Saturday, October 25, 2014

Still Reading

No, I'm not incredibly slow. Nor am I bored to death with CressAu contraire. It's just that I do do other things.

Coming up soon on my reading radar: Cybils nominees.

Thursday, October 23, 2014

Why I've Got To Read, Read, Read "Cress" By Marissa Meyer

I was hit with a warning a couple of days ago from my library letting me know that the copy of Cress by Marissa Meyer that I'm reading was almost due. I finally got around this morning to renewing it on-line, but no luck. There's a hold on it. I'm at least two-thirds of the way through, so I'm going to bite the bullet, get hustling with my reading, and pay whatever fine I need to pay.

Why am I telling you this instead of writing what some might consider a real blog post? Well, I think it's very significant that someone wants this book. We don't have anyone beating a path to the YA section's door at our library. Until recently, we were still using one of those stamp-the-book systems for letting people know due dates. What that meant was that anyone could check the popularity of a book. I would take out new YA books, read them, see them back on the new books shelf, and there they'd stay. So I'd take a look at the date stamps. There wouldn't be any other than mine. Time would pass, and I'd look again. There'd be one. Maybe, but sometimes not.

So, yes, I think it's very significant that someone wants to read Cress badly enough to take it from me, when so many other books I've read were of no interest.

And now I must go get that book and get cracking with my reading. Time is money. Seriously.

Wednesday, October 22, 2014

What? There's A Percy Jackson Problem?

--- AVAILABLE DATA ---

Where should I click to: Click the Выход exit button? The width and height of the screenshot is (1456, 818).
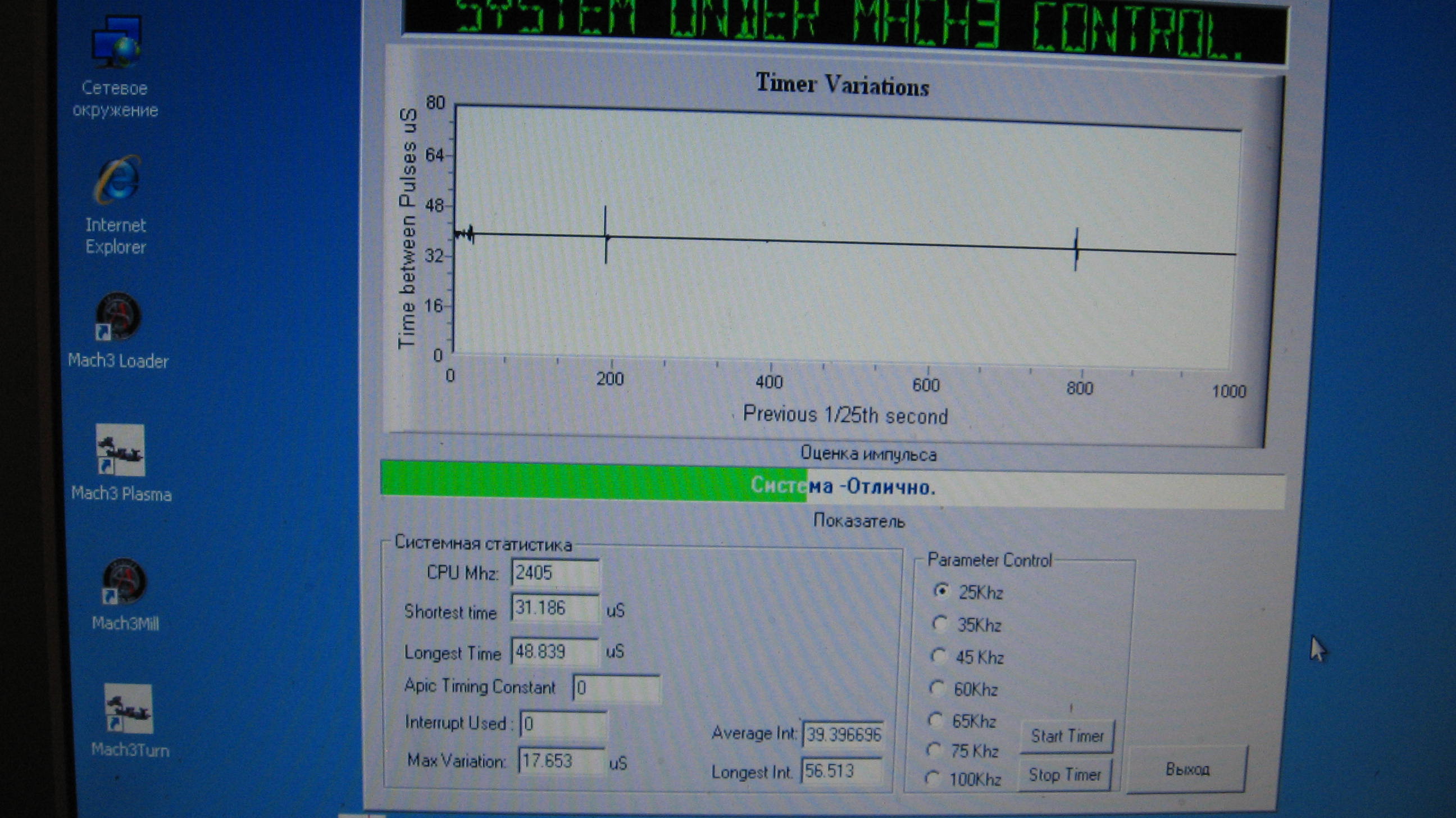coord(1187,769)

--- TASKS ---
A. In the blog posts about reading Cress, why does the writer consider it significant that another patron placed a hold on the book? Answer in one to three sentences.
B. Repeat the passage of the blog posts about reading Cress from "No, I'm not" up to and including "need to pay.".
C. Continue the blog posts about reading Cress from the point where the text stops.
The material has no connection to the blog posts about reading Cress.

--- ANSWERS PROVIDED ---
A. Almost nobody at the writer's library borrows from the YA section. When the library still stamped due dates, the writer could see that other new YA books sat on the shelf with no stamps besides the writer's own, or with one at most.

B.
No, I'm not incredibly slow. Nor am I bored to death with CressAu contraire. It's just that I do do other things.

Coming up soon on my reading radar: Cybils nominees.

Thursday, October 23, 2014

Why I've Got To Read, Read, Read "Cress" By Marissa Meyer

I was hit with a warning a couple of days ago from my library letting me know that the copy of Cress by Marissa Meyer that I'm reading was almost due. I finally got around this morning to renewing it on-line, but no luck. There's a hold on it. I'm at least two-thirds of the way through, so I'm going to bite the bullet, get hustling with my reading, and pay whatever fine I need to pay.

C.
In The Percy Jackson Problem in The New Yorker, Rebecca Mead discusses the old "so-long-as-the-kiddies-are-reading-they-will-move-on-and-up" strategy vs. the old "you-can't-start-'em-on-Shakespeare-too-young" theory. According to Mead, Rick Riordan's Percy Jackson books fall into the first category. Ouch.

Mead finishes her essay speculating about what will happen if reading books like Percy Jackson doesn't lead to young minds moving onward and upward to eagerly sucking up the Assigned Book List. "What if instead of urging them on to more challenging adventures on other, potentially perilous literary shores, it makes young readers hungry only for more of the palatable same?"

I have no problem with palatable. We live in a free country, kids! Go rogue with your reading!

Tuesday, October 21, 2014

Time Management Tuesday: We're Three-fourths Of The Way Through The Year. Time For Another Check On Goals And Objectives

At the half-year point in June, I felt I'd done better than I expected to on this year's goals and objectives. At that time, I determined which goals I wanted to focus on for the rest of the year. Not so happy about how that's been going.

My plans in June for the rest of the year:
  • Goal 3. Finish a draft of the mummy book, I hope by September when I go on vacation. That's been a disaster, in large part because I became obsessed with a short piece I was working on in August (Goal 2), have been planning for an appearance I might be making in November, and working on another project.
  • Goal 2. Write short pieces. Anything. Yes, I did complete one short piece. May have spent too much time on it, in fact.
  • Goal 4.  Make submissions. I hope of some of the short pieces from Goal 2.Yes, I made a submission
  • Goal 5. Work on community building. See how things go with the writers' group, and it would be terrific if I could find a workshop or other program for later this year. This is the goal I've done the most on, but that also meant spending the most time on it, too. It's a goal that doesn't produce real work. I made three appearances this summer, that involved some rubbing of shoulders, and I'm very happy so far with the writers' group I've joined.
  • Goal 6. Continue marketing Saving the Planet & Stuff eBook. A contact I made this summer led to yesterday's review at Reduced Footprints, and I have some more leads for contacts.
Well, let's get a little Zenny here and remember that these past few months are in the past, and I need to think about the present. What can I do with the rest of my year?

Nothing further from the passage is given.